Abordagem mais direta de temas recebe elogios, mas política externa é considerada discrepante
O discurso do chanceler Luiz Felipe Lampreia na abertura da Assembléia-Geral da Organização das Nações Unidas (ONU), segunda-feira, em Nova York, foi elogiado por especialistas em relações internacionais pela abordagem mais direta dos temas específicos de interesse do Brasil, em contraste com anos anteriores. Mas analistas ouvidos pelo Estado apontam desequilíbrios no tratamento dos diferentes problemas e discrepâncias entre o discurso e a prática da política externa brasileira.
“É bem-vindo o esforço de ser um pouquinho mais firme, menos evasivo, tentando enfocar a América Latina, em comparação com os anos anteriores, em que os discursos eram muito amplos, voltados para as questões mundiais”, diz o professor Lytton Guimarães, da Universidade de Brasília (UnB). “Só que isso poderia ter acontecido antes.” No discurso, Lampreia citou todos os países da América do Sul e o México, falando do interesse brasileiro na situação de cada um.
“É cedo para dizer até que ponto o discurso indica uma orientação mais firme”, ressalva Guimarães. “O Brasil sempre ficou muito em cima do muro, preocupado em não ofender A ou B.” Ele cita o caso de Timor Leste: por causa de “receio exagerado de não ofender a Indonésia”, o Brasil não teve a “atuação que poderia ter tido”.
A menção a Timor Leste irritou o professor Eliézer Rizzo de Oliveira, da Unicamp. “É uma vergonha o Brasil participar só com 51 homens numa força de 8 mil”, avalia o especialista em defesa. “Se a política externa tiver de ser decidida pelo Ministério da Fazenda, é melhor pararmos de brincadeira”, diz.
“O Brasil tinha de pensar muito mais alto suas responsabilidades internacionais: o País afirma em documentos diplomáticos e militares que dá importância para a questão de Timor e envia uma força inteiramente simbólica?”
As incongruências apontadas não param aí. “Uma coisa é o que diz o chanceler, outra coisa é como o Brasil se comporta diante da Argentina”, afirma o professor Marco Cepik, da Universidade Federal de Minas Gerais (UFMG). No discurso, Lampreia salientou a “sólida amizade” que une o Brasil e a Argentina e a importância do Mercosul. “Mesmo que possamos colocar a Argentina de joelhos, como já foi feito em outras ocasiões, não sei o que ganharíamos com isso”, raciocina Cepik,
referindo-se às reações brasileiras às medidas protecionistas argentinas. “É uma pá de cal no Mercosul.” Para o analista, o Brasil tem reagido segundo os interesses de setores exportadores, agora representados pelo ministro da Agricultura, Marcus Vinicius Pratini de Moraes.

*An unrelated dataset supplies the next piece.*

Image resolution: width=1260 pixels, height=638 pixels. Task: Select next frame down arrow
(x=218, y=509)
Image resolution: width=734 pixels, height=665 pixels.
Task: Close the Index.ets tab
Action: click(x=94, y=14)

Cepik concorda que, “se se olha a questão pelo foco muito estrito do contencioso comercial, fazem sentido as retaliações às medidas protecionistas unilaterais” da Argentina. “Mas, como país, não devemos ter essa atitude”, analisa. “Temos mais interesses, em termos políticos e diplomáticos, a preservar no Mercosul do que a Argentina e por isso teríamos de tolerar mais as provocações deles.”
O professor acha que o País é “firme demais onde não deve ser”, como no caso da Argentina, e “tíbio onde deveria ser firme”, como no caso de Timor Leste.
“Mesmo para reagir ao bolivarianismo de (Hugo) Chávez, ele devia ter explicado que o compromisso do Brasil com a integração tem o conteúdo programático baseado na democracia e nas leis de mercado”, diz Cepik, referindo-se às possíveis tendências estatizantes e antidemocráticas do presidente venezuelano.
Para Cepik, ao mencionar o interesse do Brasil na integração da América do Sul, o chanceler deveria ter dito com todas as letras que esse interesse se reflete nas negociações com a União Européia e para formar a Área de Livre Comércio das Américas (Alca).
Já o professor José Augusto Guilhon Albuquerque, da USP, critica a ênfase “excessiva” na América do Sul. “O Brasil deveria ter mais tempo para se afirmar como liderança regional clara, que poderá assumir, com certeza”, ressalta o especialista. Albuquerque elogia, porém, o fato de o discurso incorporar “novos temas da política internacional, como tráfico de drogas, corrupção e a questão nuclear” e o peso dado aos temas econômicos e comerciais, “não em tom denunciativo e queixoso, mas afirmativo, mostrando que o Brasil está fazendo o dever de casa e merece respeito”.